Records from a dataset:
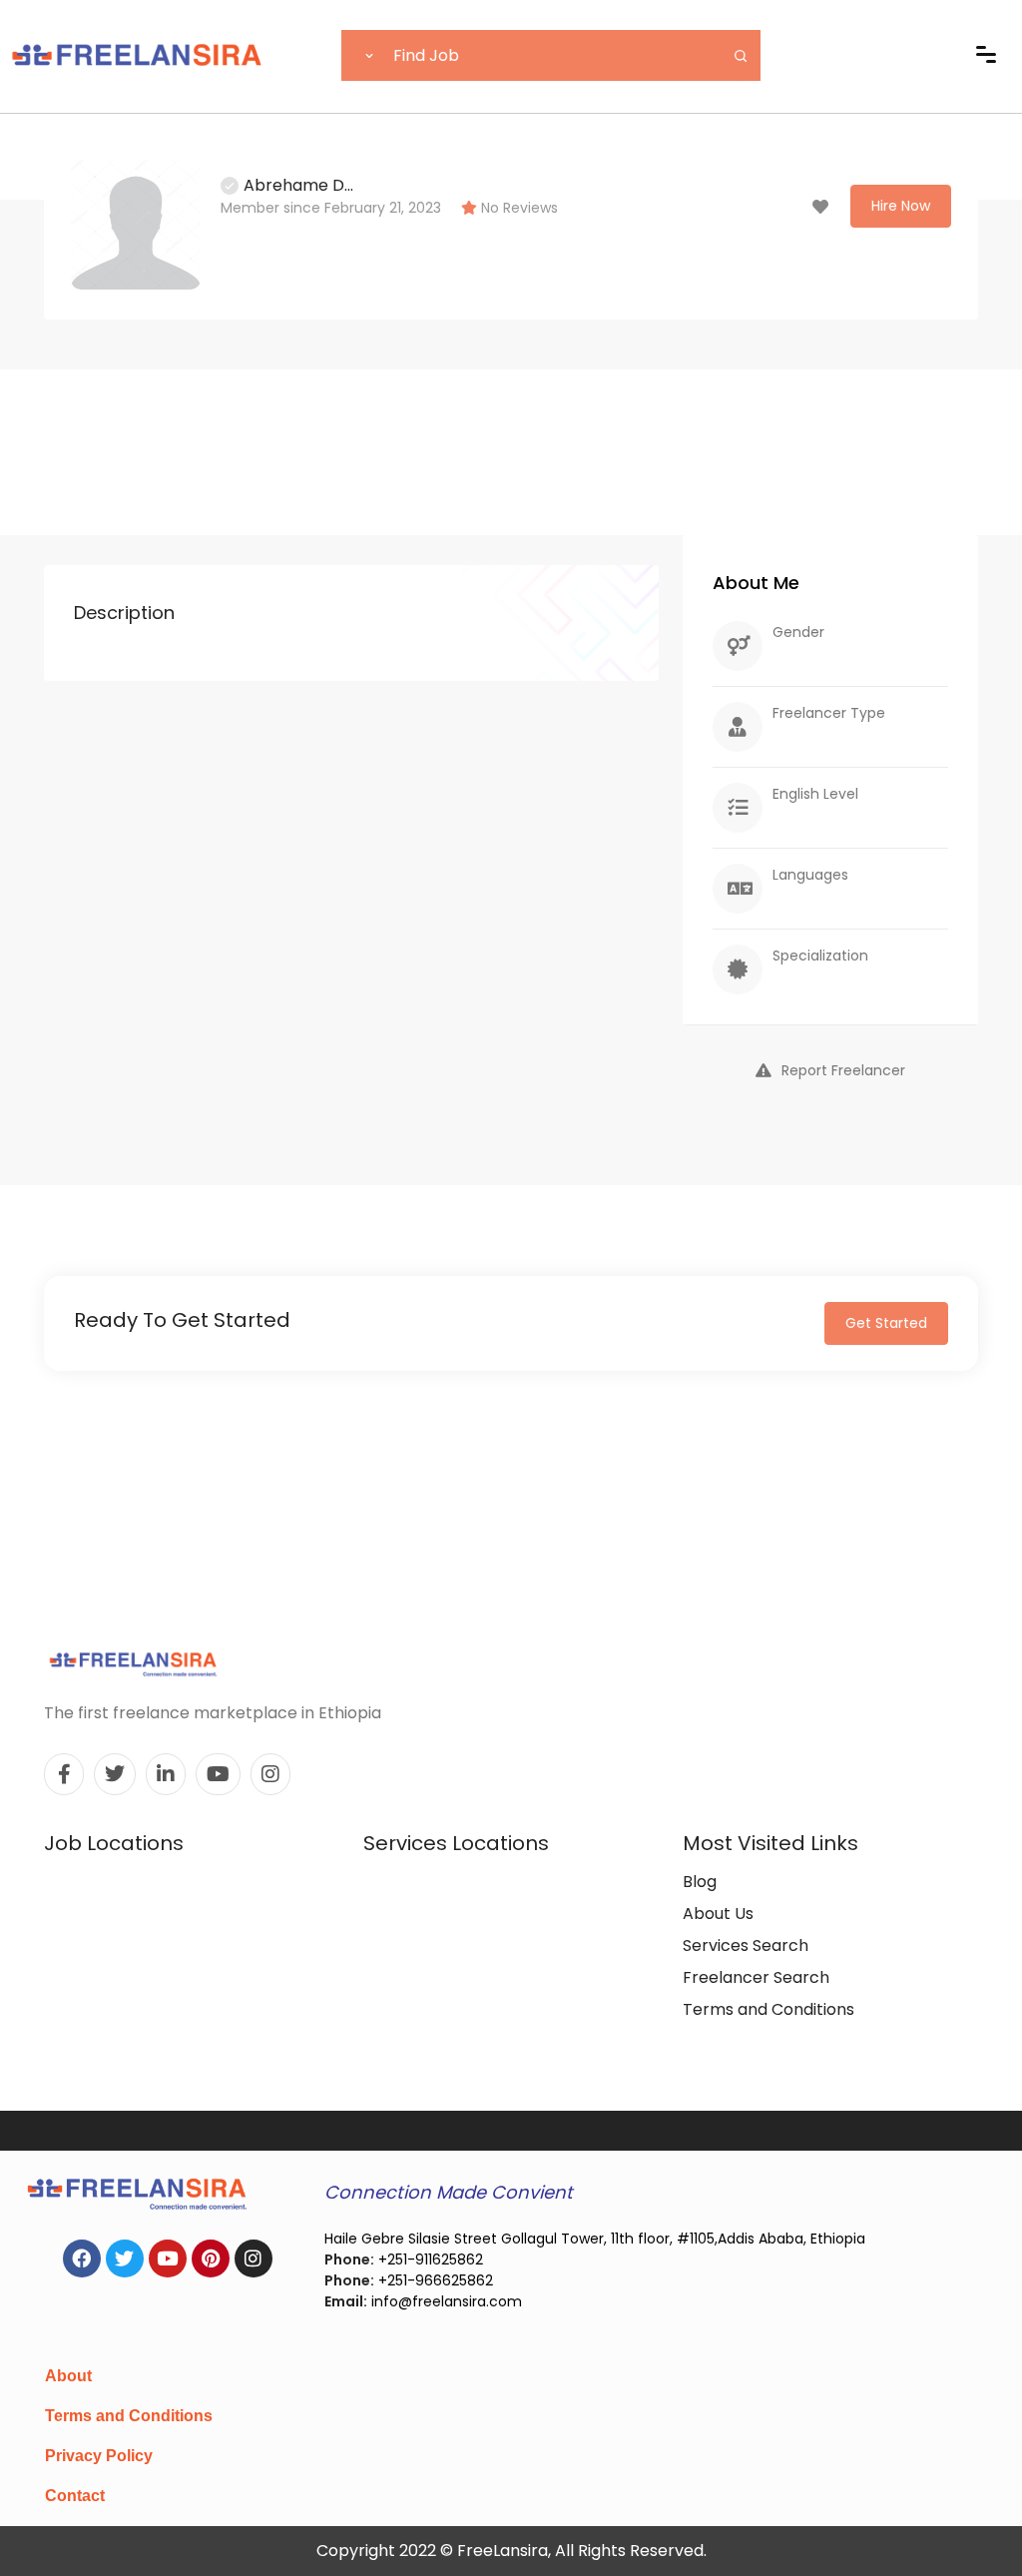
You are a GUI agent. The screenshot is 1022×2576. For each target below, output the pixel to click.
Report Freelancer (843, 1070)
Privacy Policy (99, 2455)
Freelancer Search (756, 1977)
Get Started (886, 1323)
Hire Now (900, 206)
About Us (718, 1913)
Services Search (745, 1945)
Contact (75, 2495)
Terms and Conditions (768, 2009)
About (68, 2375)
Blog (700, 1881)
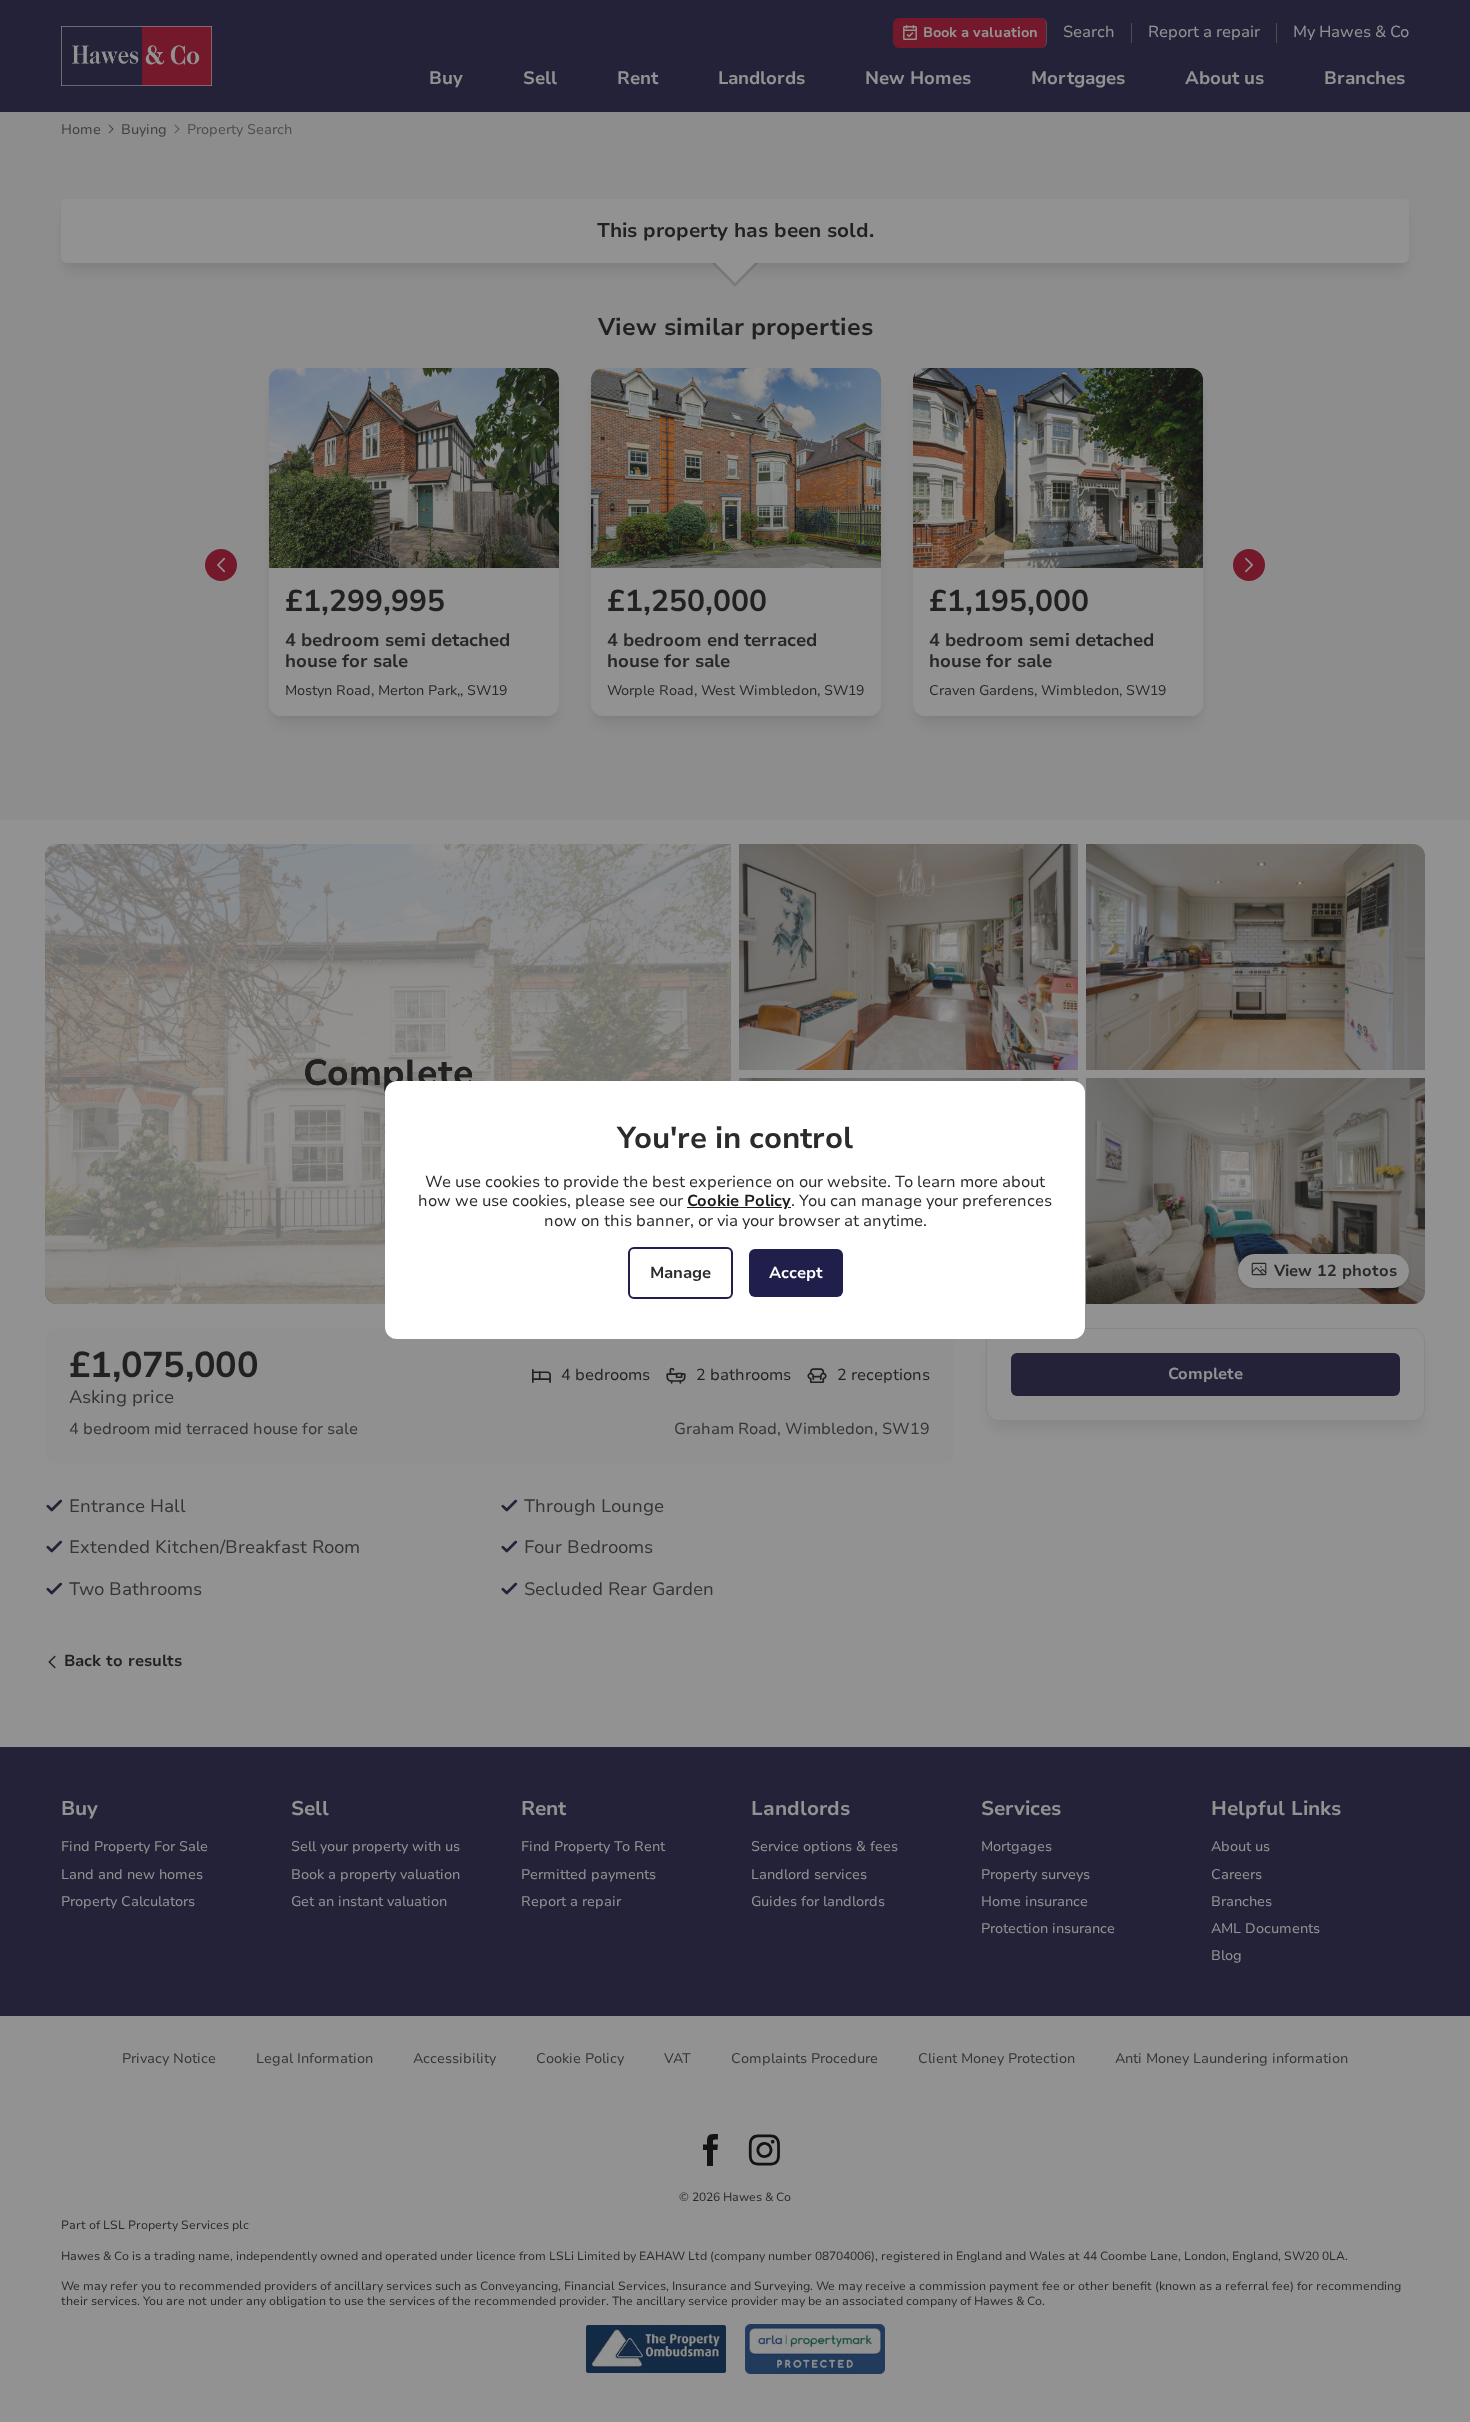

• AIM OF THE EXERCISE: Your task is to repeat, word for word and with no picture, every line from the one that contains "Privacy Policy (99, 2455)" through the last line of the data.

• TASK SOLUTION:
Privacy Policy (99, 2455)
Freelancer Search (756, 1977)
Get Started (886, 1323)
Hire Now (900, 206)
About Us (718, 1913)
Services Search (745, 1945)
Contact (75, 2495)
Terms and Conditions (768, 2009)
About (68, 2375)
Blog (700, 1881)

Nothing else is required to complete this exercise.